### Description of the task
The full set of entries must be copied exactly.

### Data extract
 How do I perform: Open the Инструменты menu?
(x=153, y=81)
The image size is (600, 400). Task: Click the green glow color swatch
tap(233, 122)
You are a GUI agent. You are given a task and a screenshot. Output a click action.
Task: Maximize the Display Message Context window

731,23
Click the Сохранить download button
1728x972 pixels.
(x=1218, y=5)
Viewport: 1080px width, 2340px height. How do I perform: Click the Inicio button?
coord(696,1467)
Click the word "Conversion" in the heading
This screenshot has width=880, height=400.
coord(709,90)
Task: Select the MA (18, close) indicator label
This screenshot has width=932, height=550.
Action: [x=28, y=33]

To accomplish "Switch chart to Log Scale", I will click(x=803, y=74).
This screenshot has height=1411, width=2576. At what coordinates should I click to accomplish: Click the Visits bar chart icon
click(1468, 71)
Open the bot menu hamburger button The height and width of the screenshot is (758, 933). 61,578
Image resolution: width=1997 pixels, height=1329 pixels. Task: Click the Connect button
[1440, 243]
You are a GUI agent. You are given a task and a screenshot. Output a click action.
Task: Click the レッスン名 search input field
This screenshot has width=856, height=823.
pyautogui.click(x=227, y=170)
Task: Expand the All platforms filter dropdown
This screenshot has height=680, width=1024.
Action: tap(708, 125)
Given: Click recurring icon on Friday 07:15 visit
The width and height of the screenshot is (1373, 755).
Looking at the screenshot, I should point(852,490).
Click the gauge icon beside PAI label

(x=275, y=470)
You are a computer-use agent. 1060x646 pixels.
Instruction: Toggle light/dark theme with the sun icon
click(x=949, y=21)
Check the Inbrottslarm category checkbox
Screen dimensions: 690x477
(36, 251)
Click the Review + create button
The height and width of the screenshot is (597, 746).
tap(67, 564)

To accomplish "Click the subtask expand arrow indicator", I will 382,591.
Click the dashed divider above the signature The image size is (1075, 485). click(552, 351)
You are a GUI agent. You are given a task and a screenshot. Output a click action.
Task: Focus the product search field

### Written response
 How do I perform: Open the Инструменты menu?
(x=153, y=81)
The image size is (600, 400). Task: Click the green glow color swatch
tap(233, 122)
You are a GUI agent. You are given a task and a screenshot. Output a click action.
Task: Maximize the Display Message Context window

731,23
Click the Сохранить download button
1728x972 pixels.
(x=1218, y=5)
Viewport: 1080px width, 2340px height. How do I perform: Click the Inicio button?
coord(696,1467)
Click the word "Conversion" in the heading
This screenshot has width=880, height=400.
coord(709,90)
Task: Select the MA (18, close) indicator label
This screenshot has width=932, height=550.
Action: [x=28, y=33]

To accomplish "Switch chart to Log Scale", I will click(x=803, y=74).
This screenshot has height=1411, width=2576. At what coordinates should I click to accomplish: Click the Visits bar chart icon
click(1468, 71)
Open the bot menu hamburger button The height and width of the screenshot is (758, 933). 61,578
Image resolution: width=1997 pixels, height=1329 pixels. Task: Click the Connect button
[1440, 243]
You are a GUI agent. You are given a task and a screenshot. Output a click action.
Task: Click the レッスン名 search input field
This screenshot has width=856, height=823.
pyautogui.click(x=227, y=170)
Task: Expand the All platforms filter dropdown
This screenshot has height=680, width=1024.
Action: tap(708, 125)
Given: Click recurring icon on Friday 07:15 visit
The width and height of the screenshot is (1373, 755).
Looking at the screenshot, I should point(852,490).
Click the gauge icon beside PAI label

(x=275, y=470)
You are a computer-use agent. 1060x646 pixels.
Instruction: Toggle light/dark theme with the sun icon
click(x=949, y=21)
Check the Inbrottslarm category checkbox
Screen dimensions: 690x477
(36, 251)
Click the Review + create button
The height and width of the screenshot is (597, 746).
tap(67, 564)

To accomplish "Click the subtask expand arrow indicator", I will 382,591.
Click the dashed divider above the signature The image size is (1075, 485). click(552, 351)
You are a GUI agent. You are given a task and a screenshot. Output a click action.
Task: Focus the product search field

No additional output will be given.